WHAT YOU WILL DO
Could you reproduce, from the records below, everything from the line with "Task: Click plus" down to the line with "Viewport: 704px width, 605px height.", keeping both of those lines and changing nothing?

SOURCE RECORDS
.....
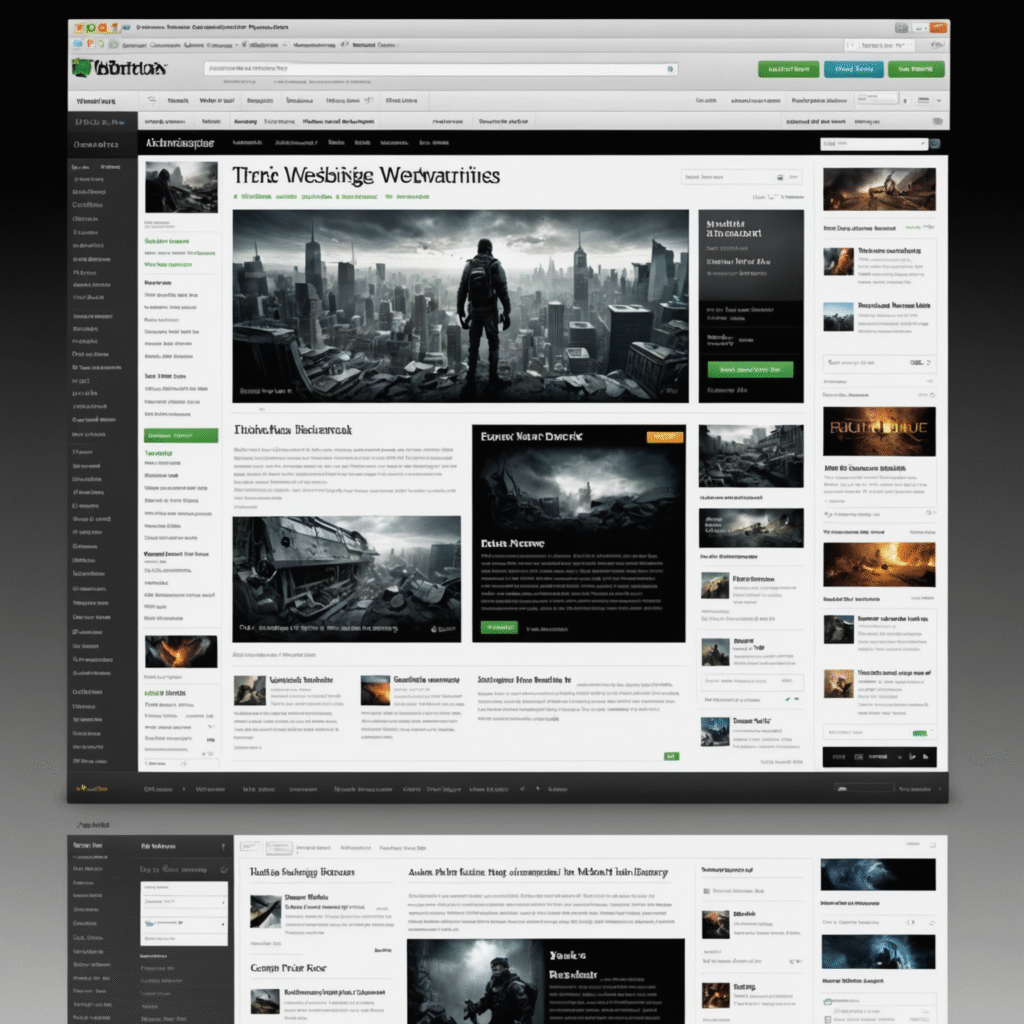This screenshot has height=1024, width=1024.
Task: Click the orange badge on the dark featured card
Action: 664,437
.....
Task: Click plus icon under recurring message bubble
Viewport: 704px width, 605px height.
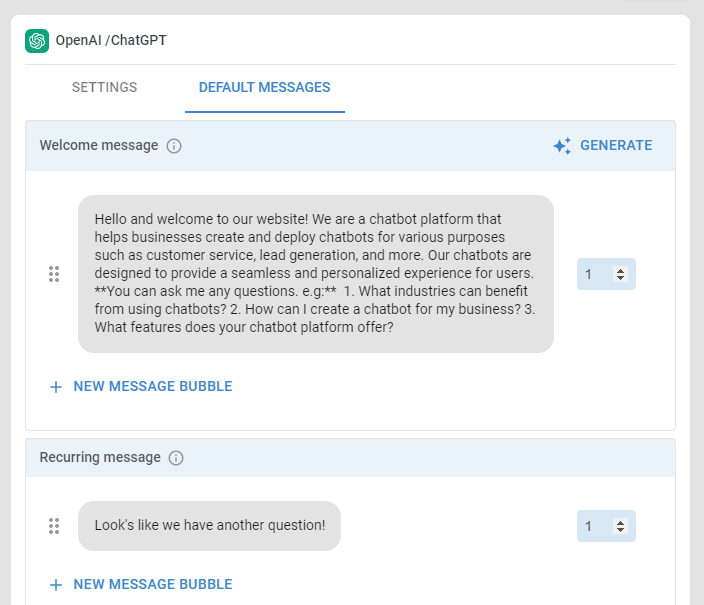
.....
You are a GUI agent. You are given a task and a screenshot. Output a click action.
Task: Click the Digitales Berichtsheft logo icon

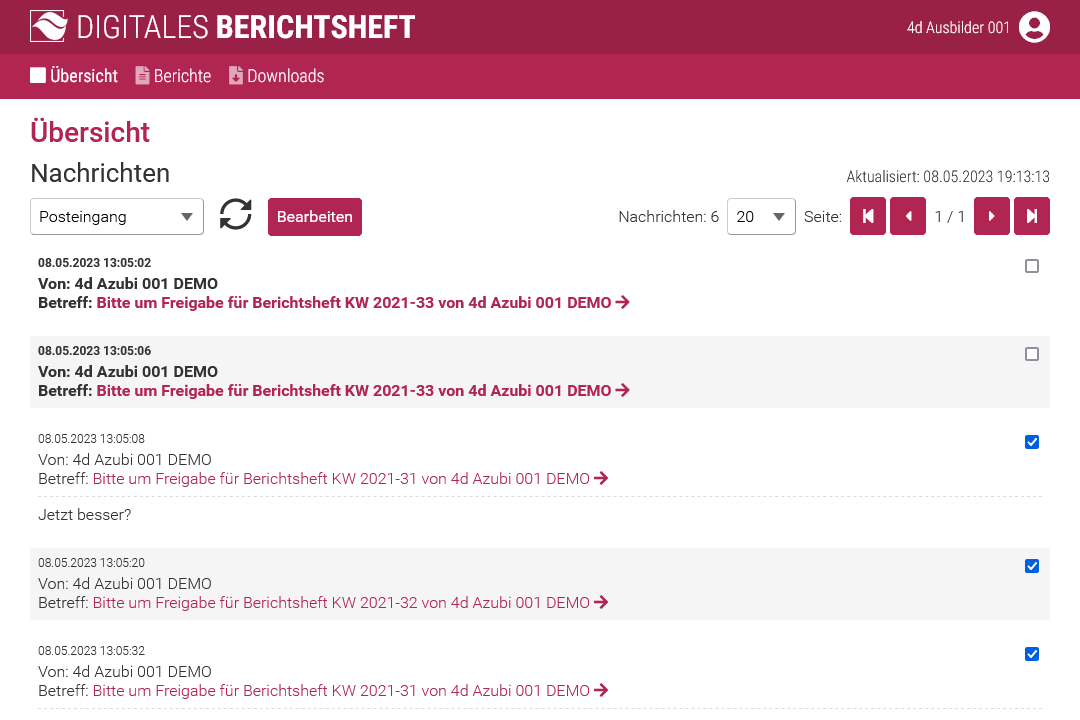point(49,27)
.....
RESPONSE FOR THIS EXERCISE
Task: Click plus icon under recurring message bubble
Viewport: 704px width, 605px height.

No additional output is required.